私の自宅の葛飾から車で行くと篠崎水門は江戸川沿いの道をまっすぐ15分程で着く。行徳橋は市川橋を反対側に渡ってそのまま江戸川沿いを走って20分ほどで着く。行き方が全然違うので、感覚的に両者は離れていると勝手に思っていた。ところが行徳橋の駐車場に車を止めると篠崎水門は目と鼻の先、200mくらいしか離れていない。この駐車場は以前ハゼを求めて江戸川放水路に来た時に使っている。無料だ。

5月入ると稚アユ釣りはそろそろおしまいだった。篠崎水門でまるっきりあたりもなく、私は仕方なく行徳橋に移動した。行徳橋も水門がありアユはそこにたまっている。が、ここでも同様にあたりもなく帰ろうかなと考えていた時、隣人に大きなアユがかかった。よくよく見るとその魚はアユではなく、また別の魚だった。見覚えのある魚。

それはイワシだった。江戸川でイワシ。なんか変な響きだ。前にも話した通り行徳橋より下流の江戸川放水路は海だ。だから海の魚がいてもおかしくはないのだが、ハゼならともかくイワシは沖にいる回遊魚だ。変な感覚を覚えた。

よく見ると周りの人たちもぽつぽつとイワシを釣っている。私も1つトライすることにした。

やり方はアユと基本的には同じだが、アユは足元中心に攻めるのにイワシは少し沖を攻める。沖といっても10m程度だが。ちょっと投げて底につかないようにサビくのがコツだ。

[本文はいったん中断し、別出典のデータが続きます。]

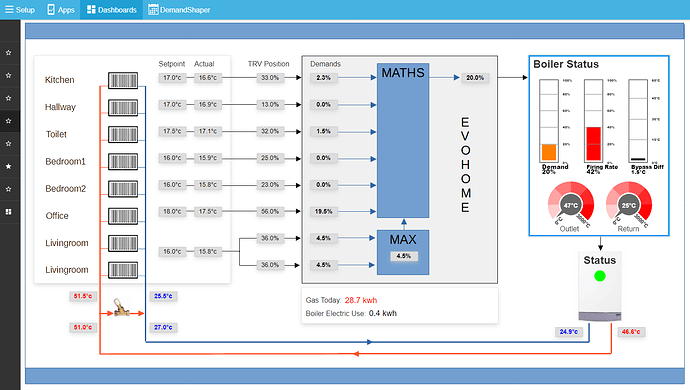Click the orange Demand bar gauge
Screen dimensions: 690x390
pos(549,152)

根気よく10分ほどサビいていると12,3cmのイワシがかかった。何となく要領がわかった私は、その後も釣り続け1時間で30尾程度釣りあげた。仕掛けが4号バリのワカサギ用だったので、少し大きめのイワシではすぐに仕掛けを切られてしまう。このときすでに仕掛けの買い置きが切れていたので、これで納竿とした。

次の週ははじめから行徳橋に向かった。

噂を聞きつけてきたのだろう。先週はいなかったたくさんの釣り人が集まっていた。結構数を釣っている人もいた。100尾といったところか。私も早速開始し、いいペースで釣れ始めた。10匹程釣ったところで、突然竿が大きくしなり、仕掛けが沖に引っ張られた。この前は細いハリスだったが今回はイワシを想定して太いものに変えてきている。しばらくその魚とやり取りしてついに周りの人のタモの協力を得て30cm程の魚を取り込んだ。見たこともない魚だった。周りの釣り人が「コノシロだ。」と教えてくれた。

コノシロとは江戸前の高級すしネタ「コハダ」の親分だ。コノシロは出世魚だ。成長過程でシンコ、コハダ、コノシロと名前を変える。

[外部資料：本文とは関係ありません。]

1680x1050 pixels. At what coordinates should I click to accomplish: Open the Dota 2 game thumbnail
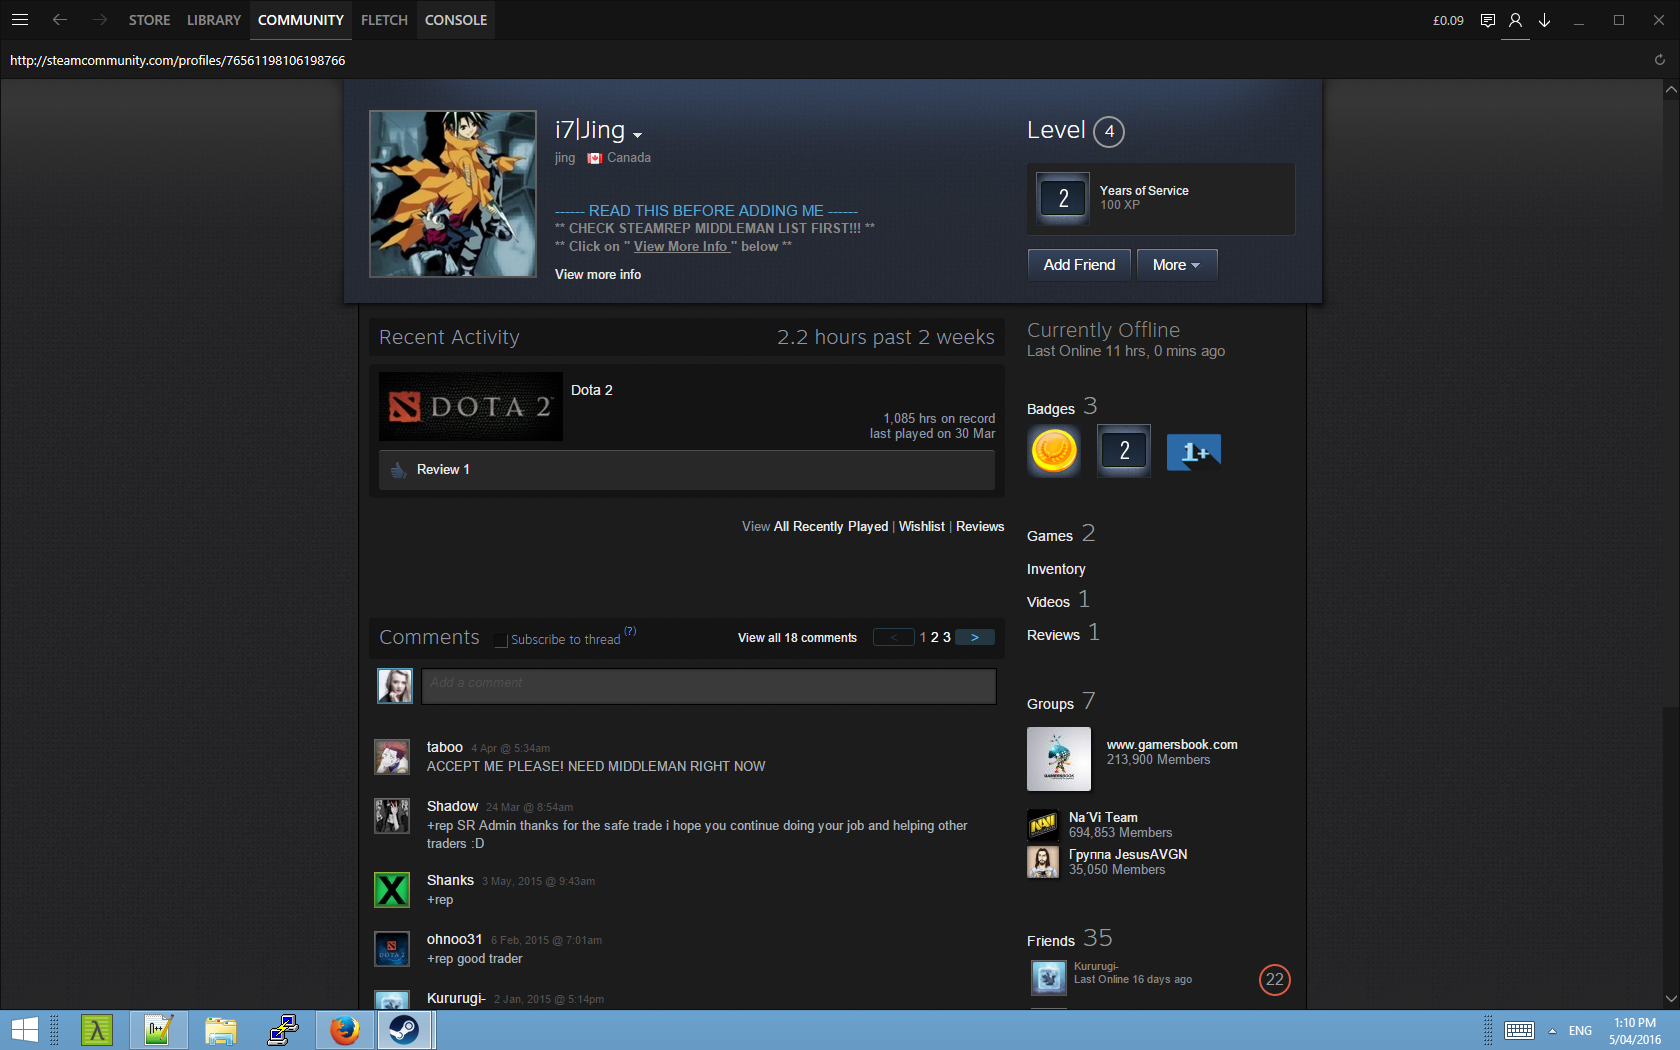(x=471, y=407)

私は上機嫌で追加したイワシ計30尾とコノシロ1尾を獲物として持ち帰った。

イワシは刺身、から揚げ、マリネにした。コノシロは大きかったので焼いて食べた。

イワシはどれも絶品というほどうまかったがコノシロはまずかった。小骨が多くしかも少し臭かった。

コノシロ

あとで調べるとコノシロは小さいほど高価だ。コハダは中くらいで最も小さいシンコは最高級なすしネタだ。いずれも酢絞めにしていただく。成魚のコノシロは小骨が多くあまり食べないらしい。「そうかそれで小さいものだけ酢でしめて骨ごと食べるのか」。そういう理由があったのだとわかった。

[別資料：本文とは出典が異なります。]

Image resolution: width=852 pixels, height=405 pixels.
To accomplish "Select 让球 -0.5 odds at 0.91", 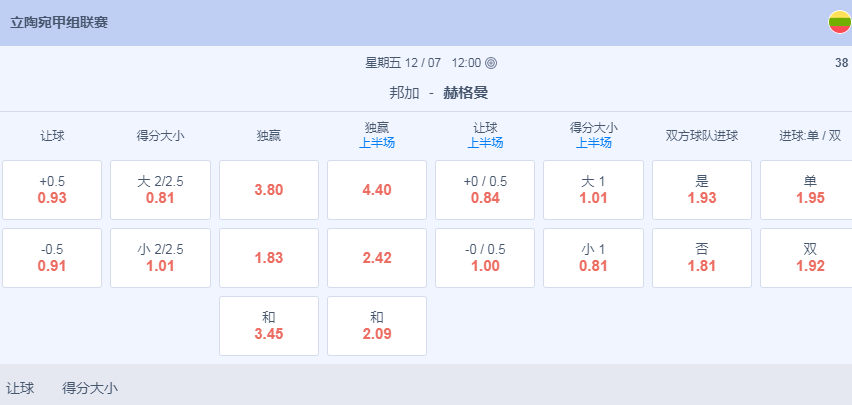I will [52, 258].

江戸時代、庶民は大名をあからさまに批判はできなかった。なので、この魚を食べてうさをはらしていたらしい。「この城」を食うということらしい。

私にはまずくて「この城」は食えなかった。

秋から冬にかけてその年生まれたコノシロの子供が釣れ出す。食べごろのいわゆるコハダだ。サビキ仕掛けで狙える。汽水域を好む魚ななので河口付近の水深のある程度ある場所がポイントだ。市原の海釣り施設は養老川の河口に位置しているのでコハダ釣りの実績がある。

ポイント

これは行徳橋で釣ったものだ。

コノシロは汽水域を好む魚だが東京湾ではどこでも釣れる。海釣り公園や水深のある岸壁なら大丈夫だ。ただし、サッパやイワシに比べると絶対量はさほど多くない。上記の2種を狙っている時の外道といったところだ。春夏に釣れのるは成魚のコノシロだ。美味しいシンコやコハダを狙うなら秋以降だ。

コノシロの釣り方

仕掛け

サビキ仕掛け ハリ 5号~8号 5本または7本がけ オモリ 4号

少し遠目にサビキ仕掛けを投入してサビキながら引っ張ってくる。タナは中層より深め。コマセ網をつけると尚よい。